Written task: Collect every line of the listing below that contains the string "Given". Treat case as significant.

The data:

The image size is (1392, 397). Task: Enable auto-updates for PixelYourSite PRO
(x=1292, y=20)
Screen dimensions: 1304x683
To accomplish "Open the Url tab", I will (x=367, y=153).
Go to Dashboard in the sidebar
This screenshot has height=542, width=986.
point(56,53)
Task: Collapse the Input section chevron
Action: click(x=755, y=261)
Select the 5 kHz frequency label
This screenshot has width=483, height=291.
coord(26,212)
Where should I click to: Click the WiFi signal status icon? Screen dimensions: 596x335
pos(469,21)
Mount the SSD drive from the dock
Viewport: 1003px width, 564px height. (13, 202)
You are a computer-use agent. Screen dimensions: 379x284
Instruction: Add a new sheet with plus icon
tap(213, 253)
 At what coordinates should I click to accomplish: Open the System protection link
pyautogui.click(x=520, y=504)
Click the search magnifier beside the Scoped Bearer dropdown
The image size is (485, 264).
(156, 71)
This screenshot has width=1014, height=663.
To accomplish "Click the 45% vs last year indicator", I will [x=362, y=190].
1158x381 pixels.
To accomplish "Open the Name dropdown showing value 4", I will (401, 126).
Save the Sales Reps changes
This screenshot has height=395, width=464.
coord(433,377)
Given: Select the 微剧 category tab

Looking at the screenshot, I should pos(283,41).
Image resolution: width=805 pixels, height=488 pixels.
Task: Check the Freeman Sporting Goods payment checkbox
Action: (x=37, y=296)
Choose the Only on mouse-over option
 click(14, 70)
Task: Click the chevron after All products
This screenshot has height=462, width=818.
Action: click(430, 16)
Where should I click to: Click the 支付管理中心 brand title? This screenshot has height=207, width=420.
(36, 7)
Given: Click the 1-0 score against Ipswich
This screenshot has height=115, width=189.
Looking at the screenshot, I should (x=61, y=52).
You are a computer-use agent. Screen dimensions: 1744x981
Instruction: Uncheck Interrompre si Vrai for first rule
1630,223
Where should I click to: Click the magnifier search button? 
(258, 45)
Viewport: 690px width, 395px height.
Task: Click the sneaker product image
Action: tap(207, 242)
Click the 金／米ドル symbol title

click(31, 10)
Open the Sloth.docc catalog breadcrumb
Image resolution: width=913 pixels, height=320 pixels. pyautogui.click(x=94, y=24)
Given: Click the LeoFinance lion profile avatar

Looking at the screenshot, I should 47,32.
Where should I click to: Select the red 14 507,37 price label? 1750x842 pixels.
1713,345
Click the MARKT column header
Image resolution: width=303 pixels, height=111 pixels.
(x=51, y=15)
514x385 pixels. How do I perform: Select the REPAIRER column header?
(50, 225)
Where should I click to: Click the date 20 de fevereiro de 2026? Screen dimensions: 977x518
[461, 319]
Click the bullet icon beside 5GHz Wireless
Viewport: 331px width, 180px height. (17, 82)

Finished answer:
Given: Select the 微剧 category tab
Given: Click the 1-0 score against Ipswich
Given: Click the LeoFinance lion profile avatar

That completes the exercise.